Most of the activities of the Committee in the 1970s and 1980s were aimed to help refuseniks and dissident scholars in the Soviet Union and Soviet bloc countries.[4][5][6][7][8][9][10]

The Committee lobbied both the Soviet and western governments on behalf of these oppressed scholars, provided moral and financial support to them and organized conferences and meetings of refuseniks, including in the Soviet Union itself. Sometimes the Concerned Scientists Committee is credited with having coined the actual term "refusenik".[11] The Committee played an active role in helping such Soviet dissidents as Andrei Sakharov, Natan Sharansky, Yuri Orlov, Benjamin Levich, and others.[12]

Subsequently, CCS expanded its activities to pursue human rights and academic freedom issues in other countries.

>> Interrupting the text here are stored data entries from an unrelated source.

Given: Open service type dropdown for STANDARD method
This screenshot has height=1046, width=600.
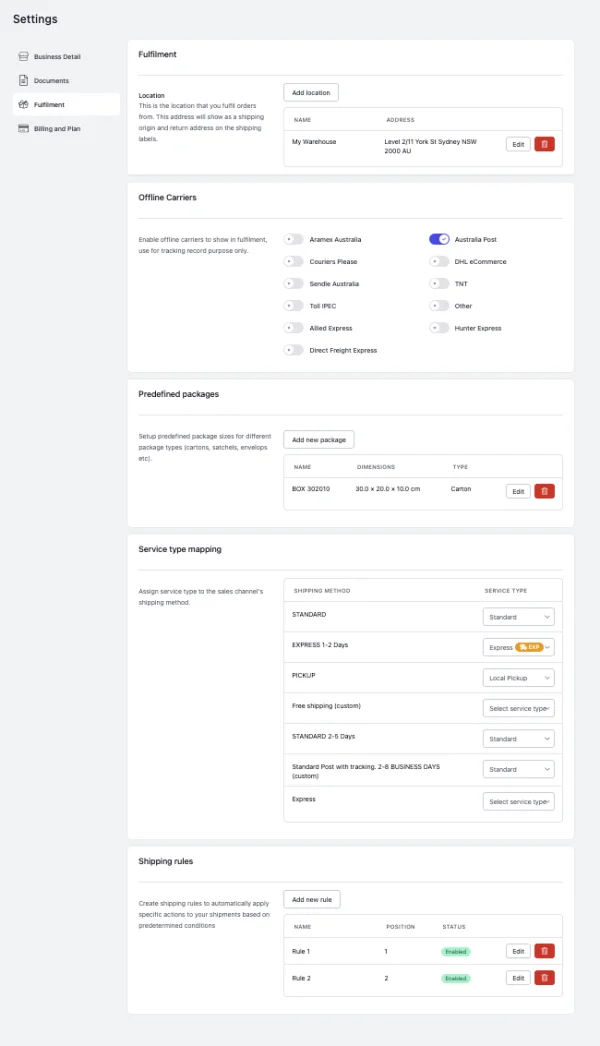Looking at the screenshot, I should 519,617.
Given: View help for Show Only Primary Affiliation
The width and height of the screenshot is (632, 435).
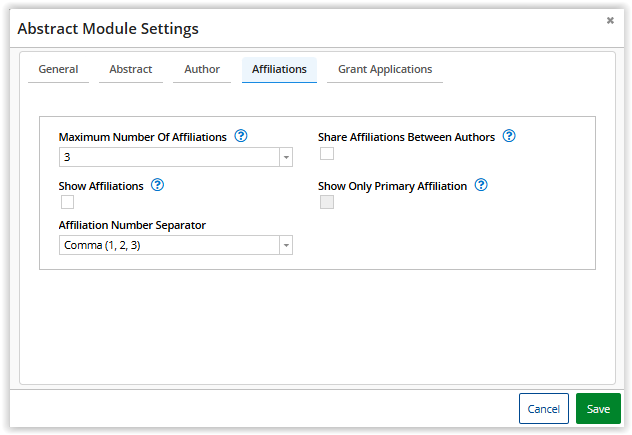Looking at the screenshot, I should (x=481, y=185).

For example, CCS lobbied both the Chinese and the U.S. governments on behalf of the Chinese astrophysicist Fang Lizhi, who supported dissident students during the 1989 Tiananmen Square massacre.[13] After his immigration to the U.S., Fang Lizhi served on the CCS himself.[14] In 2001 the CCS lobbied the Russian government and the Russian President Vladimir Putin in support of the Russian scientist Igor Sutyagin, who was accused by the FSB (the successor agency to the KGB) of treason and espionage.[15] In 2016, CCS made an appeal to then-Chilean President Michelle Bachelet to reopen the case of Boris Weisfeiler, a mathematician who disappeared in Chile in 1985.[16] In 2019, CCS made the case to Donald Trump, then U.S. president, to end a described campaign to intimidate U.S. scientists of Chinese ethnicity.[17]

Activities

The Committee issues an annual report about cases of abuse of academic freedom and human rights of scientists and scholars around the world.[18]

Members

Prominent scientists who served on the CCS include a substantial number of Nobel Prize winners, such as Paul Flory,[19] Gerhard Herzberg,[20] David Baltimore, Owen Chamberlain, Jerome Karle, Walter Kohn, John Charles Polanyi, Charles Hard Townes, Steven Weinberg, Rosalyn Sussman Yalow,[21] and others.[22]

Mathematical physicist Joel Lebowitz has been the long-term co-chair of the CCS. Sophie Cook, a retired government lawyer and mediator, has served as executive director from 2008 to 2015, dividing her time between New York City and Washington, D.C. Her successor and current executive director is Carol Susan Valoris.[23]